I spent the day Thursday with some of Kickfire’s engineers at their
headquarters. In this article, I’d like to go over a little of the system’s
architecture and some other details.
Everything in quotation marks in this article is a quote. (I don’t use
quotes when I’m glossing over a technical point — at least, not in this
article.)
Even though I saw one of Kickfire’s engineers running queries on the system,
they didn’t let me actually take the keyboard and type into it myself. So
everything I’m writing here is still second-hand knowledge.
It’s an unreleased product that’s in very rapid development, so this is
understandable.
Kickfire’s
TPC-H benchmarks are now published, so you can see the results of what I’ve
been seeing them work on. They are now #1 in the world, in two categories. Visit them at their booth in the exhibition area at the conference, and you will be able to see more for yourself.
The big picture
At a high level, Kickfire is an appliance consisting of two or more commodity
rack-mountable 1U pizza-box units.
One unit contains the Kickfire chip and a lot of standard, high-speed,
server-grade ECC memory. This unit is what executes the queries at high
speed.
The other unit is connected to the Kickfire chip unit via a standard PCIe
interconnect. It runs stock CentOS 5, with MySQL 5.1. Kickfire has their own
storage engine, which uses fairly well-known techniques such as column storage
and compression.
To the outside world, the unit behaves just like an ordinary MySQL server.
You connect to it in the same manner, you issue the same kinds of queries, you
manage users and privileges the same way, and so on. However, when you run a
query, it doesn’t get executed in the traditional MySQL manner (nested-loop
joins with calls to the storage engine via the storage engine API). Instead,
the query goes to the Kickfire chip and executes there. The chip is designed to
execute queries very fast, through a variety of techiques that a) I’m not
allowed to tell you about yet or b) are sometimes unclear to me because
Kickfire was being a little protective about some of my technical questions.
I met with quite a few people at Kickfire, but I’ll just mention one: Ravi
Krishnamurthy. Before Kickfire approached me, I had not heard of him. Anyway,
I’ll just link to Ravi
Krishnamurthy on Google Scholar, and let you read up on his papers if you
want. It’s enough to say that I really enjoyed speaking with him and the other
people at Kickfire.
One of the overall impressions I got was that the Kickfire engineers aren’t
the type to do something halfway. When complete, this is not intended to be a
system that has only some of the features you’d expect.
I/O bottlenecks
The Kickfire chip has no registers. Instead, the Kickfire chip addresses a
very large amount of memory directly. Remember, registers are a bottleneck. As
I said in my
first article on Kickfire, using registers to process large amounts of data
is like using a paper cup to fill your bathtub. Allowing the chip to address
this memory directly removes a huge bottleneck.

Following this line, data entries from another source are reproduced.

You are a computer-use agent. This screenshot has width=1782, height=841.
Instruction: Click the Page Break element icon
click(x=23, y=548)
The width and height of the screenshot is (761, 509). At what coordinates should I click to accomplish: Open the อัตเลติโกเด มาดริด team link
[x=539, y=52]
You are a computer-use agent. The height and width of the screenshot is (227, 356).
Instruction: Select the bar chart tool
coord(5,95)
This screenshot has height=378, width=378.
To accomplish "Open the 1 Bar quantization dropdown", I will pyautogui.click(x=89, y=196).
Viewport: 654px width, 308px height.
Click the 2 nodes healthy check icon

There is still on-disk storage, though. (And no, it’s not SSD.) The
interconnect between the on-disk storage and the memory is a standard PCIe
connection. Nothing exotic or proprietary. But the system is apparently
capable of moving a very large amount of data at very high speed from the disks
to the Kickfire chip’s memory, where it can be addressed in O(1) speed like an
array lookup.
Another interesting technique is that the system does not decompress the data
to operate on it. According to the engineers, the queries run on the data in
its compressed form. As Ravi told me, implementing this is “not for the faint
of heart.”
Kickfire seems to have really worked hard at removing bottlenecks wherever
possible. For example, they’ve rewritten the out-of-the-box drivers for key
pieces of the commodity hardware they’re using.
Souped-up MySQL
If you know how MySQL executes queries, the statement “Kickfire executes
joins directly in the Kickfire chip” implies that the Kickfire system isn’t just
a storage engine, because MySQL currently processes many of the most costly
parts of queries at the server level, not in the storage engine. Obviously
Kickfire is not going to perform well unless it changes that.

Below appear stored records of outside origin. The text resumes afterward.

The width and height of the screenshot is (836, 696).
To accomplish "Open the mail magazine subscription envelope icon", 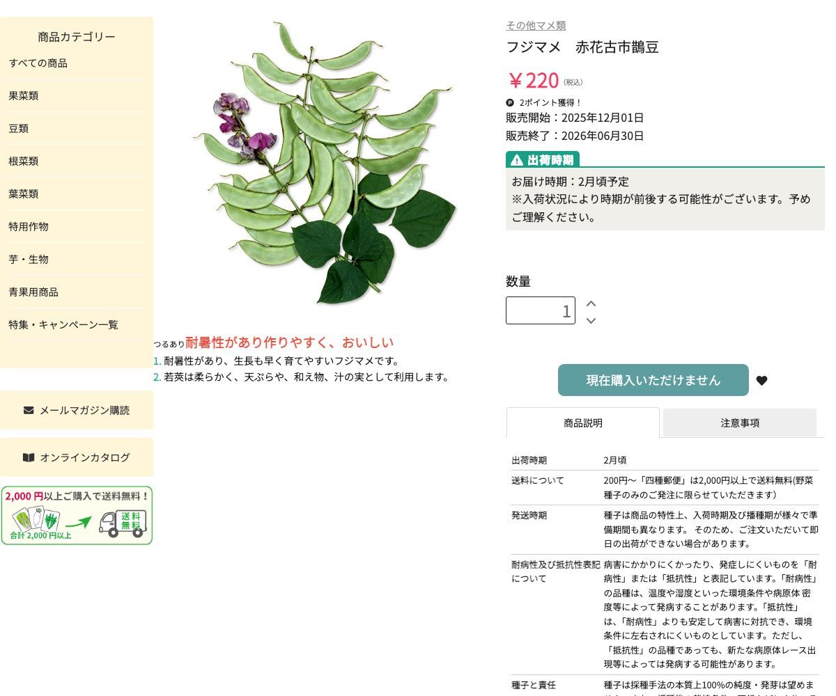I will coord(28,410).
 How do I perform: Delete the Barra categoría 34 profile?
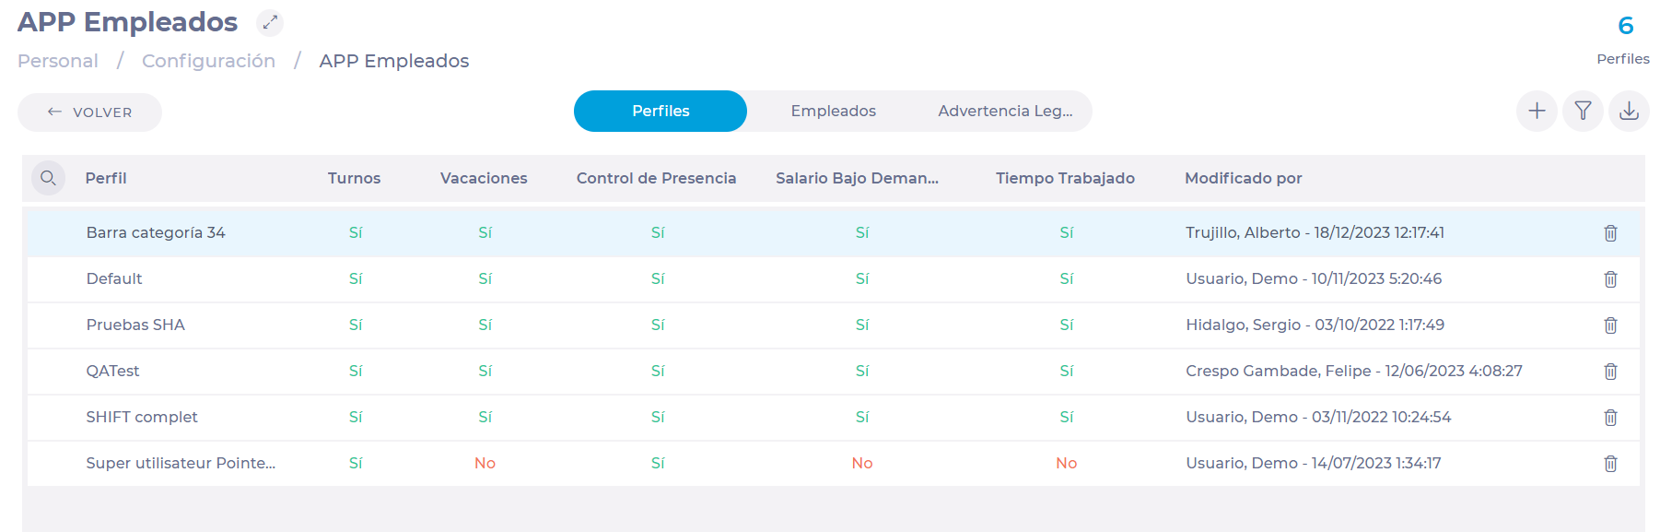[1610, 233]
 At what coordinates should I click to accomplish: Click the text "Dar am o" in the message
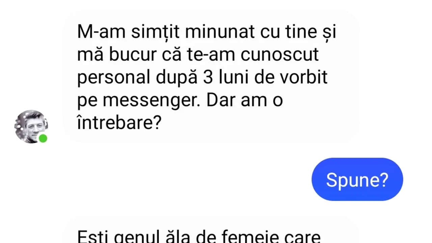(x=245, y=101)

Kickfire has in fact built their own optimizer, which replaces the
MySQL optimizer. It compiles the incoming query into a series of
macro-operations, which apparently are very similar to the basic relational
operators (project, join, etc). This is then sent to the chip for execution,
and as the chip produces results it injects them back into the stream
of bytes that the server normally uses to send results back to the client.
The Kickfire chip doesn’t implement everything in hardware. For example,
there is no MD5() function in the chip. When it encounters an operation it
can’t do in hardware, it makes a call back to the MySQL server to fill in the
gaps in its functionality.
The rewritten optimizer sounds like an interesting piece of engineering.

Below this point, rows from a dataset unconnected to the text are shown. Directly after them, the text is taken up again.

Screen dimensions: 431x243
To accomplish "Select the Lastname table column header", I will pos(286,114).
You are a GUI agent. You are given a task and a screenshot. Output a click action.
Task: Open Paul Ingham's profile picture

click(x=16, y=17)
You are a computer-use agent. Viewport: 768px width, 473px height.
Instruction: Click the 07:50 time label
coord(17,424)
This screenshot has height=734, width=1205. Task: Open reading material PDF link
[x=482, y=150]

Ravi told me with pride that the optimizer is “world-class” and “can stand
toe-to-toe with the best optimizers in the database industry.” It is a
cost-based optimizer with rewrites (e.g. it transforms the operator tree into
the most efficient equivalent structure) and it is exhaustive (e.g. it tries all
possible combinations to find the best execution plan, unlike MySQL’s optimizer
which by default switches to a greedy search when the number of tables to be joined
becomes large [correction: as Timour pointed out to me today, I made it sound like MySQL’s optimizer
isn’t exhaustive; I neglected to mention that you can configure it]).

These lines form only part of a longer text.